Михаил Львович машет рукою и так же угрюмо говорит:
— Да ну, уж ладно.
Все рады.
Михаил Львович становится на колени. Над туманно-белою поляною, над белолицыми мальчиками, над белым туманом поднимаются к луне, тихо в небе ворожащей, слова гордого, страстного гимна: «Восстань, проклятьем заклейменный!»
Михаил Львович поет. Глаза его упрямо смотрят в землю, на холодные травы, белые в жутком свете полной, ясной луны. Точно он не хочет или не может посмотреть прямо в глаза этим девочкам и мальчикам, в эти доверчивые, чистые глаза.
А вокруг него столпились, — так близко, близко к нему приникли невинно дышащие молодые девушки, мальчики стоят около него на траве на коленях, наивно смотрят ему прямо в рот и тихонько подпевают. Растет, ширится гордая, отважная мелодия. Торжественным пророчеством звучат вещие снова:
В Интернационале
Объединится род людской.
XXXIV
Михаил Львович допел до конца. Была минута молчания. Потом растроганные, взволнованные голоса, — все вместе зазвучали, колыша влажную лесную тишину.
Ясные девичьи глаза смотрят, не отрываясь, на угрюмо склоненное лицо Михаила Львовича. Звонкий девичий голосок молит настойчиво и нежно:
— Еще пропойте, пожалуйста, милый. Повторите еще раз. Я запомню слова. Я хочу выучить их наизусть.
Наташа подходит и говорит тихо:
— Мы все выучим эти слова и будем петь их каждый день, как молитву. С верою будем петь.
Михаил Львович наконец поднимает глаза. Маленькие, блестящее, умные.
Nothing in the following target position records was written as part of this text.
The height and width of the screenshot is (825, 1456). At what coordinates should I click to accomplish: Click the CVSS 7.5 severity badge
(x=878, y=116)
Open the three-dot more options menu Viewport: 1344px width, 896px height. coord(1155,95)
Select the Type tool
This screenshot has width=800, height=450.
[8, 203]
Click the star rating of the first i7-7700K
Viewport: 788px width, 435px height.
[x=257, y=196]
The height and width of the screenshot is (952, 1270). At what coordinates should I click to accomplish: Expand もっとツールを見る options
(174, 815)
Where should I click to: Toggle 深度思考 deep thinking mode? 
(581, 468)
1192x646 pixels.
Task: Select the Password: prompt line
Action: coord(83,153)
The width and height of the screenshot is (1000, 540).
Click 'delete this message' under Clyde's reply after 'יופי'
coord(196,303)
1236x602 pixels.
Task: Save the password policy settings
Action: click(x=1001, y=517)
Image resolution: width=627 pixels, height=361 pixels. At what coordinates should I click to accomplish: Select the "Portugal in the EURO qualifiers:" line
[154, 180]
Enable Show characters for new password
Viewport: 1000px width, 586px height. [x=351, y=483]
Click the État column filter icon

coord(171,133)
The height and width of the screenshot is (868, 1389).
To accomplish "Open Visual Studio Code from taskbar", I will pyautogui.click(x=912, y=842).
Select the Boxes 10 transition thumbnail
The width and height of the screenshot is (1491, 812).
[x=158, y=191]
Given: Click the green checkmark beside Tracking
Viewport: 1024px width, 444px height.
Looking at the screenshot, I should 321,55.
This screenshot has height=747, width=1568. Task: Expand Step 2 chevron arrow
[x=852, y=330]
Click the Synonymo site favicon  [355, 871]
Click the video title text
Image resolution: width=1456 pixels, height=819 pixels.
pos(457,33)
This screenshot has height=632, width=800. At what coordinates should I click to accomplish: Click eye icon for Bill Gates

Теперь они строго и пытливо уставились на вдруг смутившуюся от этого змеиного взора Наташу.
Михаил Львович говорит ей угрюмо:
— Ну, петь-то в лесу, втихомолку, не большая нужна храбрость. Всякий сумеет.
Наташа багряно вспыхивает. В глазах ее зажигаются черные огни недетской решительности. Она говорит слегка вздрагивающим голосом:
— Мы выучим слова и споем их там, где это будет надо. Боже мой, да разве одни у нас слова, только слова! Мы готовы на дело.
Боря повторяет за нею:
— Мы готовы. Мы исполним все, что надо. И, если понадобится, умрем.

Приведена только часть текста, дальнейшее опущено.